A jury has cleared the city of Portland, Oregon and two police officers of using excessive force during an Occupy protest in November 2011, when a demonstrator was struck in the throat with a baton and sprayed with pepper spray into her open mouth.
The case of Elizabeth Nichols came to an end on Friday when a
lawsuit against the city and police was thrown out of court.
Nichols took part in an Occupy Portland protest several years ago
and ended up becoming one of the highest profile instances of
alleged police brutality against the Occupy movement.
According to the lawsuit, Nichols “was so overcome by pain that she flinched and spun away” from Sgt. Jeffrey McDaniel after he sprayed her directly in the mouth with pepper spray.
“She hunched over with her hands on her face.
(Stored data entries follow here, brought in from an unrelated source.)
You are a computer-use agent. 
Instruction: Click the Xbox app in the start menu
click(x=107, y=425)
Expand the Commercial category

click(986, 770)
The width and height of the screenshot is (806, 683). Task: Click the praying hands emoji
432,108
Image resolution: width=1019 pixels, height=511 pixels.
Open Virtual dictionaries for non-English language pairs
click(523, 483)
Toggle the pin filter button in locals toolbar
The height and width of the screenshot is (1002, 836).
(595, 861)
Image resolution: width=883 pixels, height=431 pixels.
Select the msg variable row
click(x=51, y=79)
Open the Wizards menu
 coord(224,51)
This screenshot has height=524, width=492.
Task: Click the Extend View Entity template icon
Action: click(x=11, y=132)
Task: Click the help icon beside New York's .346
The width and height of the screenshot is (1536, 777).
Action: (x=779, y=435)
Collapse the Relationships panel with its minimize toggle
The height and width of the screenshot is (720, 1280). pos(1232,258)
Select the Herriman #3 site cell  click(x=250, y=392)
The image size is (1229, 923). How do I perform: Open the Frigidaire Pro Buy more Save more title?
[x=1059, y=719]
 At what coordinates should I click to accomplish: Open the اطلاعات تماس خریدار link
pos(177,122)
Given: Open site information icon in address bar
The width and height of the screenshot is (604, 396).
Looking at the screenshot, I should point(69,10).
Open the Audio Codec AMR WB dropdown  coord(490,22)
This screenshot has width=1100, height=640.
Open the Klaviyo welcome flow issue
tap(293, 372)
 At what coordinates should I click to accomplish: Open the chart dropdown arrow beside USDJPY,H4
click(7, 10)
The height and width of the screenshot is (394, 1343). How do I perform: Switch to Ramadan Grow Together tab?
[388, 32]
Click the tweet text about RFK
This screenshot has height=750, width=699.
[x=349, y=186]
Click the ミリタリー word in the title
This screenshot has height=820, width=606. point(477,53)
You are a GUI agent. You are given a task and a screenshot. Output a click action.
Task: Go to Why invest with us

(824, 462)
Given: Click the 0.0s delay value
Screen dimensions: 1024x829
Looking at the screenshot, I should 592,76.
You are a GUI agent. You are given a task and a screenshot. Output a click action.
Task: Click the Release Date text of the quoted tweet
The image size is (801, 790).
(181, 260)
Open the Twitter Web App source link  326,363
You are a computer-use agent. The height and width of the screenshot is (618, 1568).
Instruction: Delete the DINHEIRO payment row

After a moment she felt her legs collapsing and sat down on the sidewalk,” the lawsuit read.
A photograph taken for The Oregonian newspaper at the time that Nichols was being pepper sprayed quickly went viral, becoming one of the ubiquitous visuals of the entire Occupy Wall Street movement.
"We're disappointed with the result," Ben Haile, one of Nichols' attorneys, told AP. "We think this goes to show that a lot more work needs to be done to make sure people are safe when they come downtown to protest.”
It took four hours for an Oregon jury to return a verdict, deciding that police did not use excessive force when one officer struck Nichols with a baton and she was subsequently subjected to pepper spray.
According to Kenneth Kreuscher, another of Nichols' attorneys, officers went beyond their orders to secure a bank branch during the Occupy Portland protest.
David Landrum, the lead attorney for the city of Portland, countered that the protest was unruly and officers simply responded to a threat. In a court motion, city attorneys wrote that Nichols “actively, physically resisted lawful police instructions to move off the sidewalk” and “aggressively moved as if to attack” the police.
According to the suit filed by Nichols, Officer Doris Paisley dragged her by her hair and charged her with interfering with police. Nichols was convicted in 2012 and ordered to pay a $130 fine.
Downtown Portland had seen a 300-strong encampment of protesters dispersed by police just a few weeks prior to the protest. Nichols was one of thousands of Occupy demonstrators marching through the area that day.
Nichols originally sought $155,000, but later reduced that amount to $30,000.
Despite the loss, Nichols’ attorneys said they are happy that the issue has been aired publicly and that attention has been focused on police reaction to the demonstrations.